*** Opening Given information ***
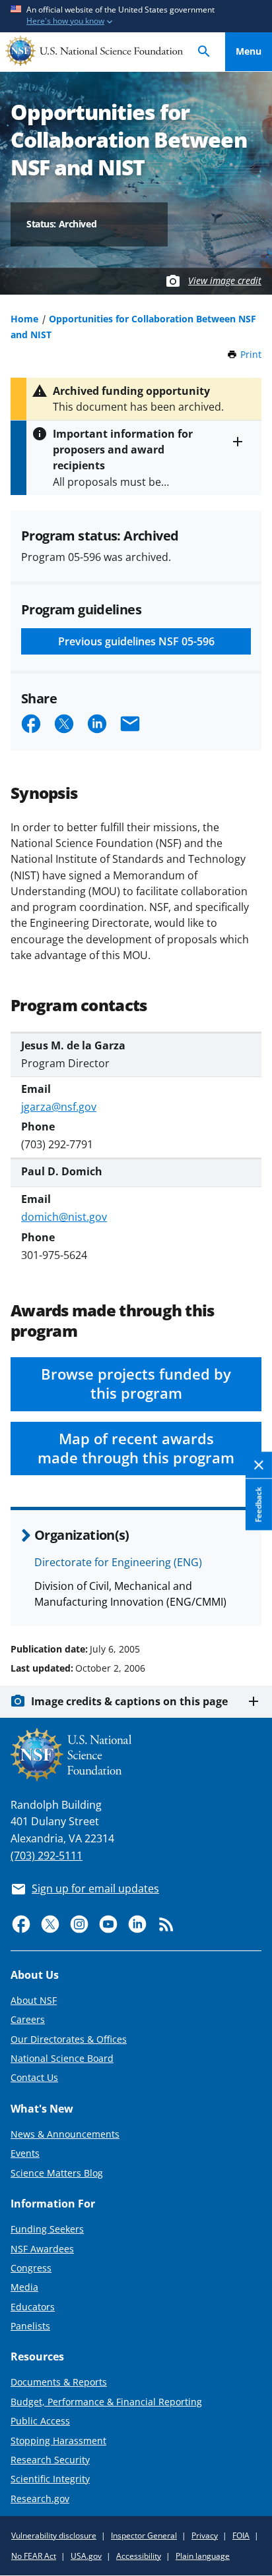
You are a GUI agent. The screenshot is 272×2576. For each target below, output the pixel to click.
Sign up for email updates (95, 1888)
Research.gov (40, 2498)
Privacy (204, 2535)
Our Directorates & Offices (69, 2039)
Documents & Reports (59, 2382)
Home (24, 318)
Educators (33, 2306)
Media (24, 2287)
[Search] (204, 51)
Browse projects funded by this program (136, 1383)
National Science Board (62, 2058)
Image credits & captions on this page (129, 1701)
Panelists (30, 2326)
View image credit (224, 280)
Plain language (203, 2555)
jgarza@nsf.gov (58, 1106)
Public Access (40, 2421)
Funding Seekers (47, 2229)
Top (248, 1599)
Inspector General (144, 2535)
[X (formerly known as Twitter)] (50, 1924)
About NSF (34, 2000)
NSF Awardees (42, 2248)
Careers (28, 2019)
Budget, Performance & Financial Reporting (106, 2401)
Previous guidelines (136, 641)
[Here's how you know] (136, 16)
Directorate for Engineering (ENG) (118, 1562)
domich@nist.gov (64, 1217)
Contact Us (34, 2077)
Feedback (258, 1505)
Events (25, 2153)
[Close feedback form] (259, 1465)
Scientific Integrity (50, 2479)
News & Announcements (65, 2134)
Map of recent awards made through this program (136, 1448)
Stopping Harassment (58, 2440)
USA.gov (86, 2555)
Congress (31, 2268)
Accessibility (138, 2555)
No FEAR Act (33, 2555)
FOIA (241, 2535)
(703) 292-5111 (47, 1855)
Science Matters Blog (57, 2173)
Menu (248, 51)
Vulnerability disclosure (53, 2535)
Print (250, 354)
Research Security (50, 2459)
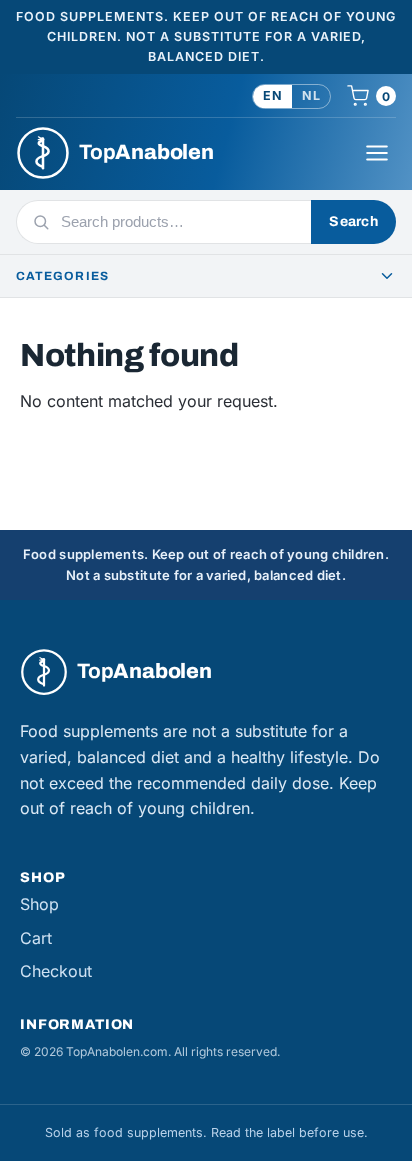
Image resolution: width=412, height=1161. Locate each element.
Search (353, 221)
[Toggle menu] (377, 153)
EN (272, 95)
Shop (39, 904)
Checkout (56, 971)
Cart (36, 938)
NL (311, 95)
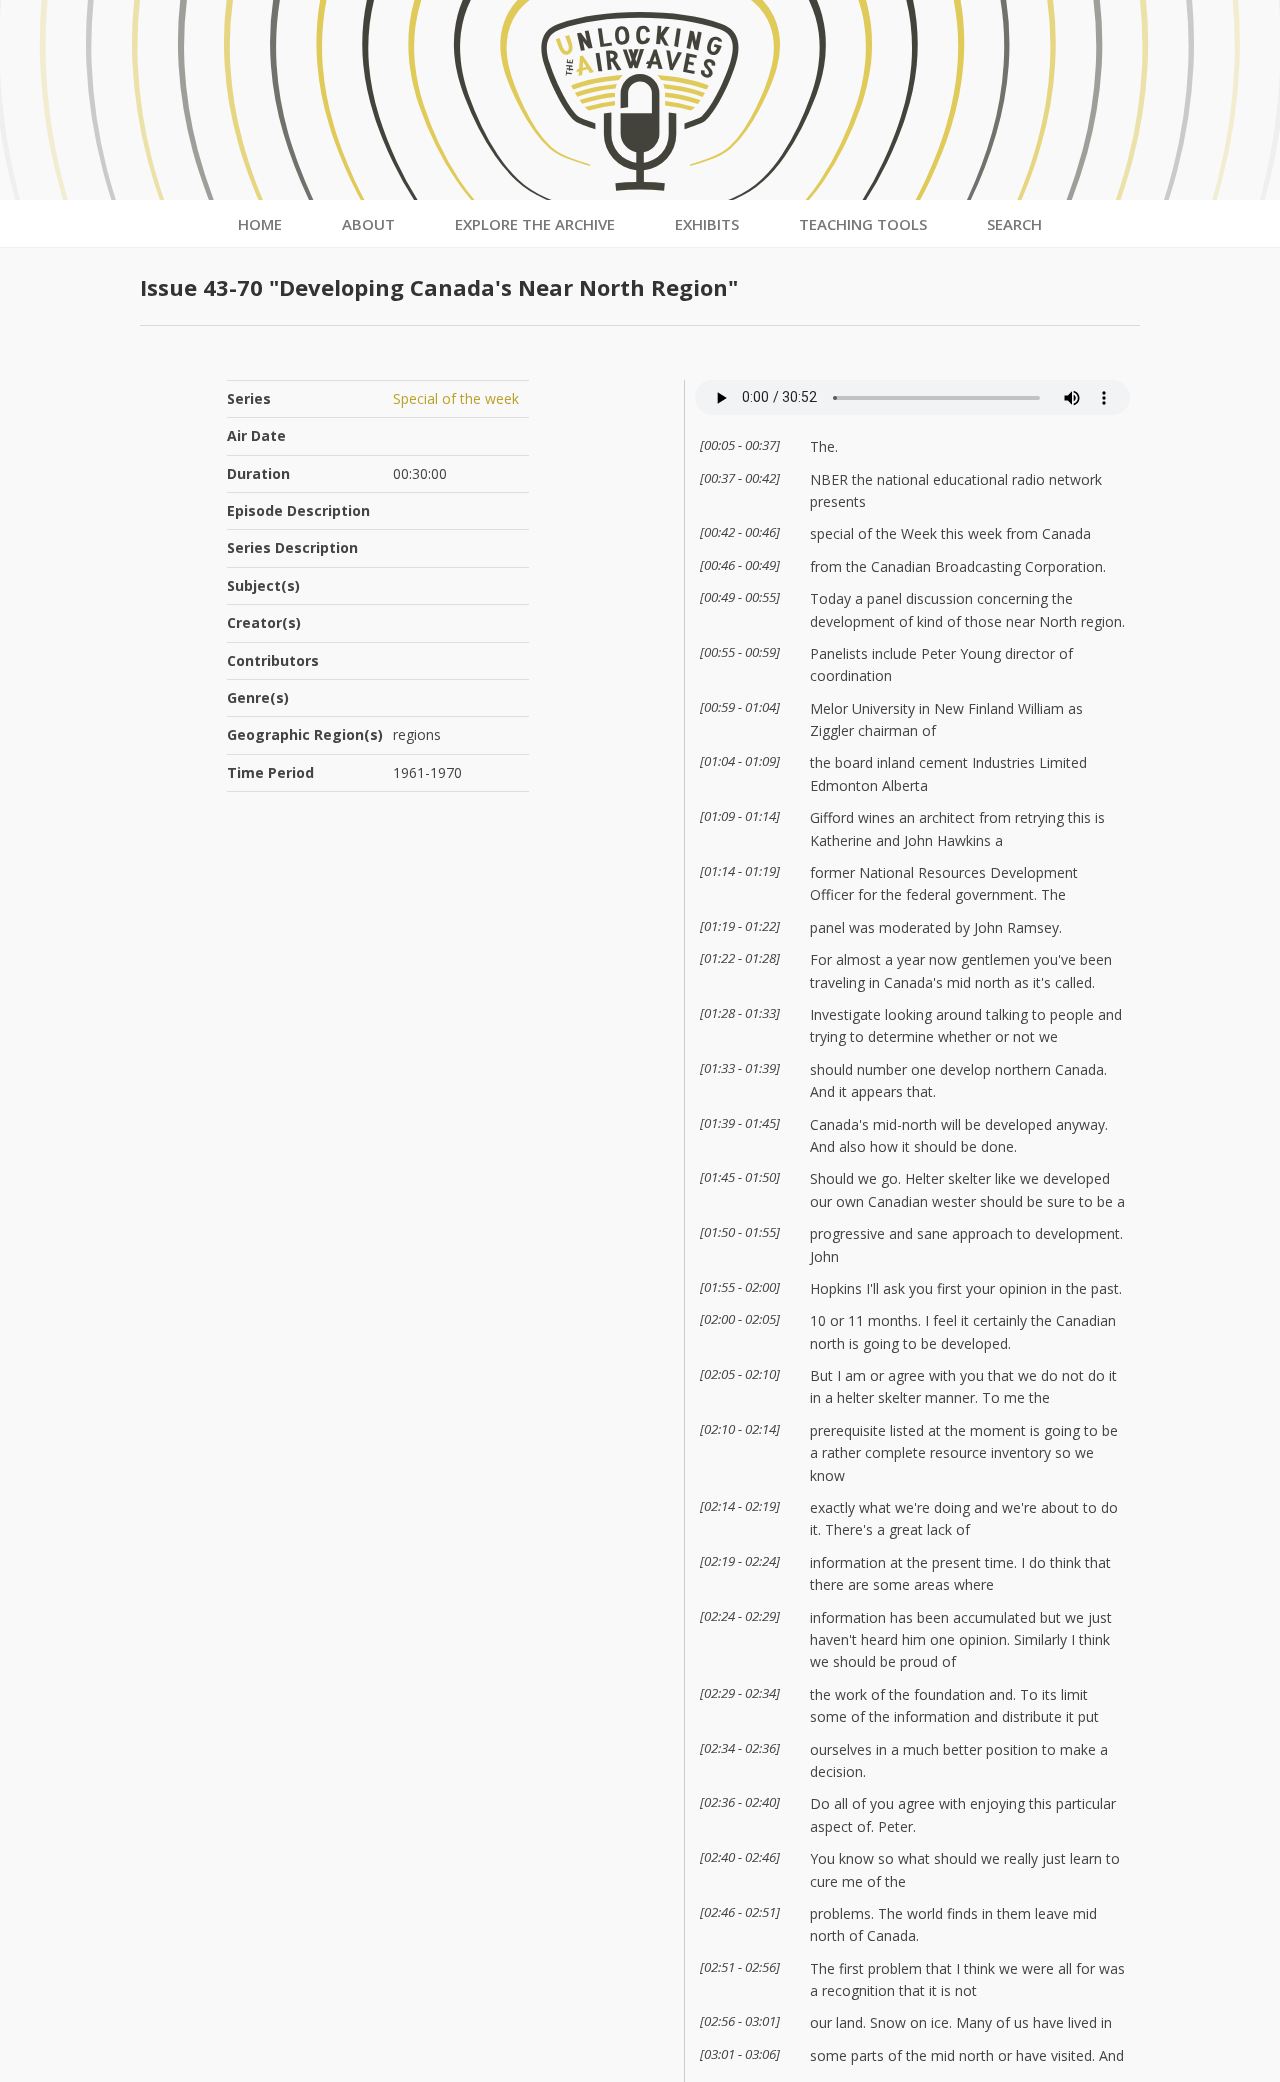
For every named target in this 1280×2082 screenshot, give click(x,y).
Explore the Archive (535, 224)
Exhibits (707, 224)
*** Closing Given information ***
**What the task asks:**
Your reply should hold only the lines running from the one with "Search (353, 221)" to the end of the data above, set down exactly, pictures omitted.

**Answer space:**
Search (353, 221)
[Toggle menu] (377, 153)
EN (272, 95)
Shop (39, 904)
Checkout (56, 971)
Cart (36, 938)
NL (311, 95)
For every named target in this 1280×2082 screenshot, give click(x,y).
Explore the Archive (535, 224)
Exhibits (707, 224)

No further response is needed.